When the NCAA Division I Council meets April 13-14, two main measures will be up for approval. One is adding a 10th full-time football on-field assistant coach to the staff, which the popular opinion is will pass.

Right now, the 10th Notre Dame assistant, newly hired quarterbacks coach Tom Rees, is more of a graduate assistant in waiting until the measure is approved. However, Rees, maintained that his role of instructing the signal-callers is not going to change “regardless of the title.”

The second is adding a much-awaited early signing period during a three-day window in December.

College basketball has long had two signing periods, with the first in November constituting the lion’s share of prospects that ink with their school. A second is available in April, but Notre Dame has seldom used it, looking more toward the “transfer wire” to help bolster its roster, which it has done a half-dozen times since 2000, beginning with current assistant coach Ryan Humphrey coming from Oklahoma.

The new signing period in football would coincide with the time when junior college players sign (this past cycle it was Dec. 11). It would not replace the traditional National Signing Day in February, but the latter would not have the same single-day power and attention as in the past.

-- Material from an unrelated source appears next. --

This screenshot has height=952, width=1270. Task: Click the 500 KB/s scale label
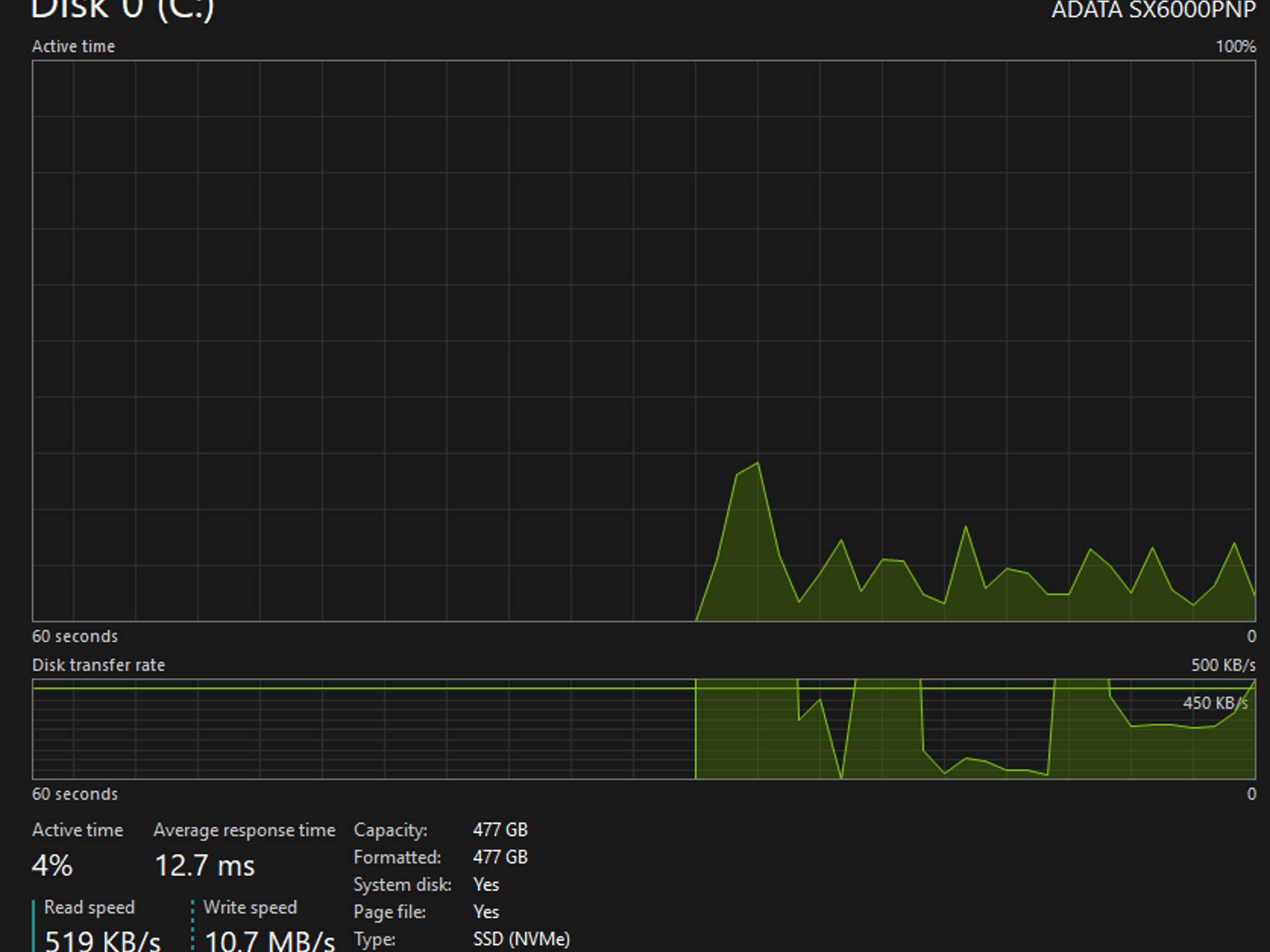1223,665
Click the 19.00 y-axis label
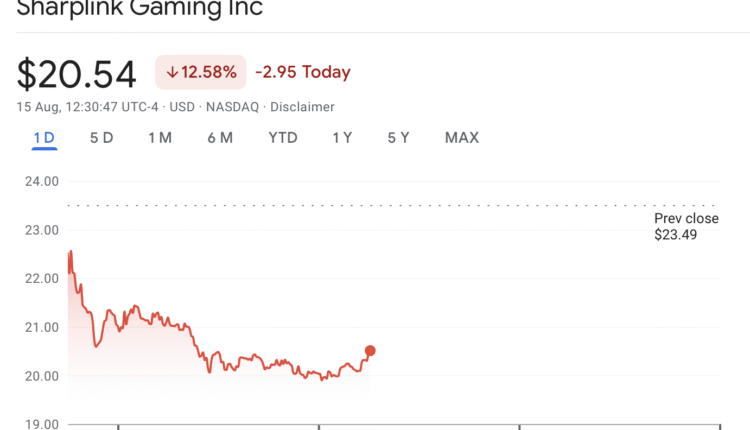Image resolution: width=750 pixels, height=430 pixels. coord(39,424)
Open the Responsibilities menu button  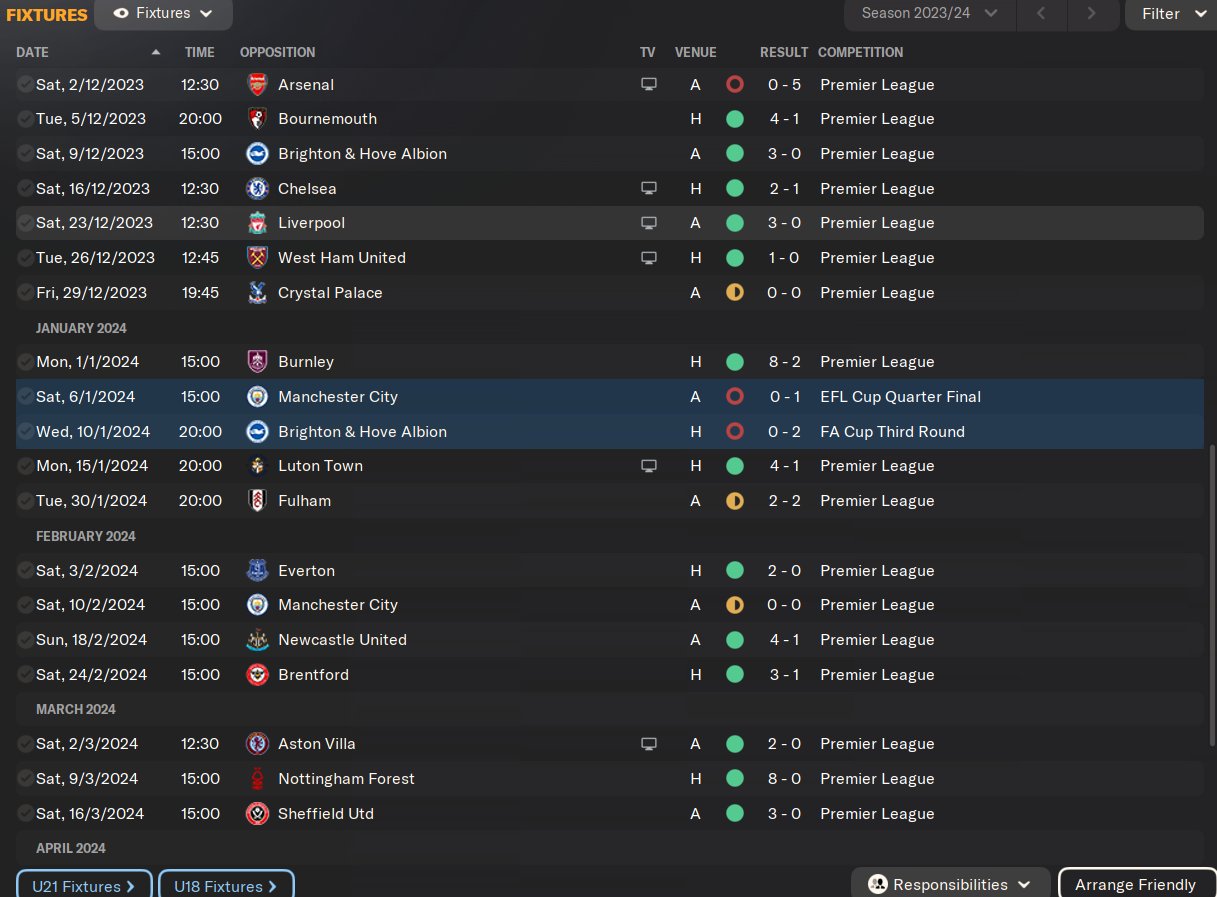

The month of June also had been under consideration, but that was deemed way too early, and considered especially unpopular among recruiting machines such as Alabama, Ohio State, etc. because they are at their best at picking their own time to swoop in on elite prospects or ones that blossom as their high school senior year progresses or other factors — injury, progress of the current team, coaching changes, etc. — materialize.

For example, Notre Dame received a verbal commitment from prized four-star Indianapolis linebacker Pete Werner last March. A June signing period might well have signed, sealed and delivered him to the Irish. Instead, while Werner continued to flourish during his senior season, Notre Dame floundered to a 4-8 record. Thus, upon further review, Werner flipped to the Buckeyes, and several other former Irish pledges reconsidered.

Yet, had the December signing period been in effect this year, Notre Dame might have scrambled much more at the end of January because a handful of prospects the Irish received commitments from and signed in the final week could have inked with the schools they had pledged to originally.

In 2016, Notre Dame “flipped” seven players from verbal commitments elsewhere while not losing any for the first time since 2006. This year it had more of a Ol’ Wild West feel to it with the Irish losing six original verbals while picking up five late.

Other considerations that factor in are the notorious practice sometimes of a school pulling the scholarship offer near, if not on, the February signing day, or coaching changes that often occur in December, right after the regular season.

Either way, head coach Brian Kelly said his/NotreDame’s approach will not change dramatically this cycle if the change happens.

“Each kid is going to have to react to it based upon also how their school is going to be dealing with it,” said Kelly of the potential early signing period. “Some will come off the board at that time. We’re getting our hands around it a little bit. We’re expecting some to sign early.

“But I think our mindset is we’re going into it business as usual. We’re all going to have to fight until February.”

Should the new system occur, the recruiting official visit calendar would be accelerated accordingly.

With the current model, schools cannot host official visits (paid for by the school) of high school seniors until Sept. 1. With a December early signing period, official visits would be allowed between April and June of the recruit’s junior year of high school.